S&P: Greeneden U. S. Holdings II LLC Ratings Placed On CreditWatch Negative On Planned Acquisition Of Interactive Intelligence
Following the close of the acquisition of Interactive Intelligence Group Inc. (unrated), we will likely withdraw the ratings on Genesys' existing facilities because we expect that it will refinance them as part of this transaction.
"The CreditWatch placement follows Genesys' announcement that it has entered into an agreement to acquire Interactive Intelligence Group Inc. for a total consideration of $1.4 billion," said S&P Global Ratings credit analyst Kenneth Fleming. "Genesys is planning to fund this transaction through a combination of cash and debt," he added.
While the business combination improves Genesys' position in the rapidly growing cloud software market for contact centers, we believe this transaction could result in Genesys' leverage increasing from current levels given Interactive's relatively low EBITDA margin.
Our corporate credit rating on Genesys reflects our assessment of the company's leverage in the low-5x area, its financial sponsor ownership, and participation in the fragmented contact center market. Partly offsetting these factors are Genesys' leading market position in the high end call center market, diversified customer base with high renewal rates, and stable free cash flow generation.
The final outcome will largely depend on details of the financing, the expected cost synergies from the merger and cross-selling opportunities, and how quickly they can be realized. We will also need to assess the potential impact of the acquisition on the combined group's business risk profile.

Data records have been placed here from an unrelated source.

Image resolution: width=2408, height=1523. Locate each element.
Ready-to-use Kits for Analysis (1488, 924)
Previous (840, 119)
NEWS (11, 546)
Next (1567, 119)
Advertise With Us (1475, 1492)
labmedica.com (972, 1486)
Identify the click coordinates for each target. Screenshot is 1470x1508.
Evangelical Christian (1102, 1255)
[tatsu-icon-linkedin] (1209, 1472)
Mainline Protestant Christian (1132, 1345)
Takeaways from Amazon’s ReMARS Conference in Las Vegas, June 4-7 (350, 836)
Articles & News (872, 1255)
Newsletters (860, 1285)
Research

We aim to resolve the CreditWatch within the next 90 days. The resolution will include our review of the company's business plan for the combined group, including the expected cost synergies and how quickly they can materialize, a review of the company's new capital structure, and the company's long-term financial policy.
On completion of the transaction, we could lower the ratings to 'B-' if we think leverage or cash flow adequacy prospects will remain weaker than 'B' rated issues.
We could also affirm the ratings if we see sustainable rapid deleveraging thanks to meaningful merger-related synergies, limited execution risks, and solid free cash flow generation.